"We have confidence it will have an impact," says Jim Owen, spokesman for the Edison Electric Institute, a trade group that represents private utilities.
"Now for the first time ever, you can be formally sanctioned and penalized and have to pay serious money" for letting trees grow into lines, Owen says.
Trees falling onto wires in storms or wires sagging in the heat into tree limbs are to blame for most of the major U.S. blackouts going back to 1996, according to the North American Electric Reliability Corp. (NERC). The institute estimates that 90% of weather-related outages are caused by trees hitting power lines.
Mandatory tree trimming did not gain momentum until Aug. 14, 2003, when transmission lines owned by FirstEnergy in Ohio came into contact with tree limbs and triggered the shutdown of 21 power plants in three minutes in the eastern USA and Canada.

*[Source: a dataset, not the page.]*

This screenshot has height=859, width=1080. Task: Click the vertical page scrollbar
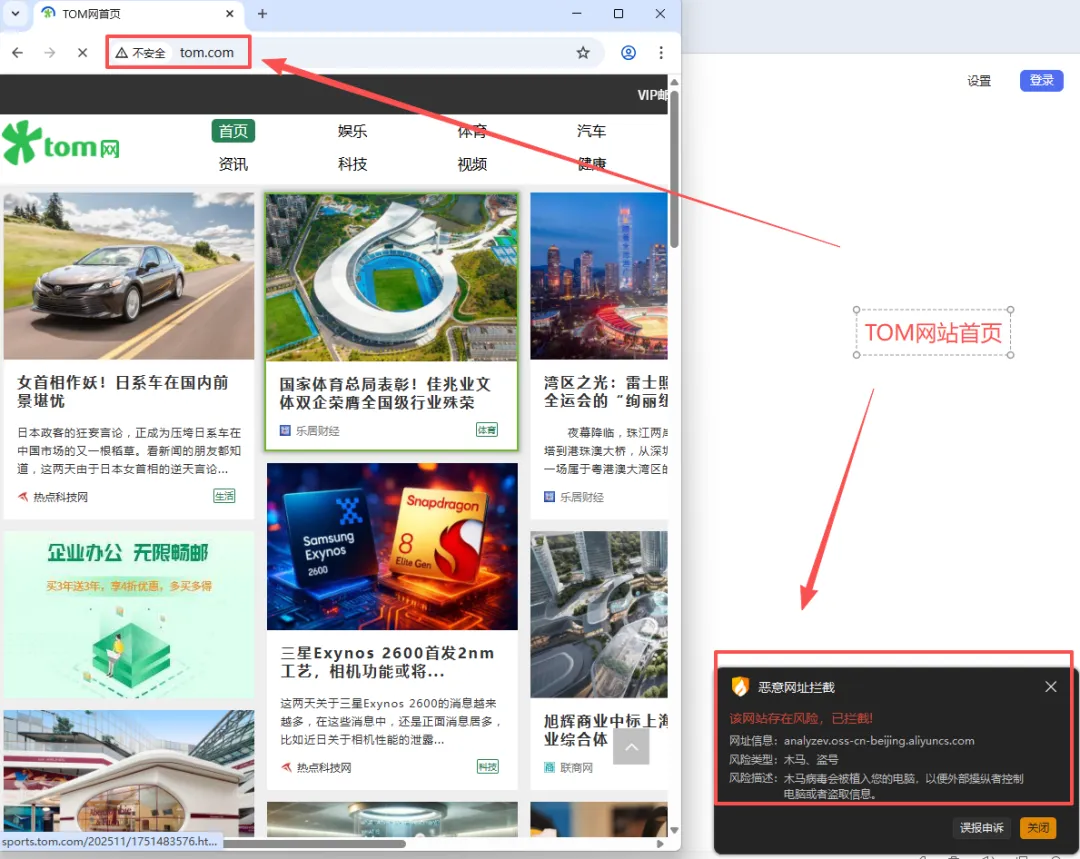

The massive outage cut electricity to 50 million people, some of whom were without power for days.
In 2005, Congress passed a bill requiring tree trimming, but it was not enforced until 2007 to give utilities time to comply.
It was not until this summer that NERC, which administers the law, began fining utilities that have not moved aggressively enough to comply.
The first two fines, totaling $255,000, were issued in June. NERC says the fines can go as high as $1 million per day.
"Our focus is maintaining a clearance around those conductors so the transmission lines can be operated safely to their design capabilities," says David Hilt, vice president and director of compliance at NERC. "We're not concerned about health of the trees or aesthetics."
Utilities say they have always had crews working all year to cut thousands of trees along hundreds of thousands of miles of power lines. But with the threat of fines of up to $1 million a day, they say they are moving more aggressively.
"In the past, we trimmed some trees, but now we remove them," says Mark Durbin, a spokesman for FirstEnergy, whose lines figured in the 2003 outage.
"Our responsibility is to ensure the reliability of our system," Durbin says.
The federal rules affect only high-voltage transmission lines and not the neighborhood wires known as distribution lines. It is transmission lines that carry the risk of major outages.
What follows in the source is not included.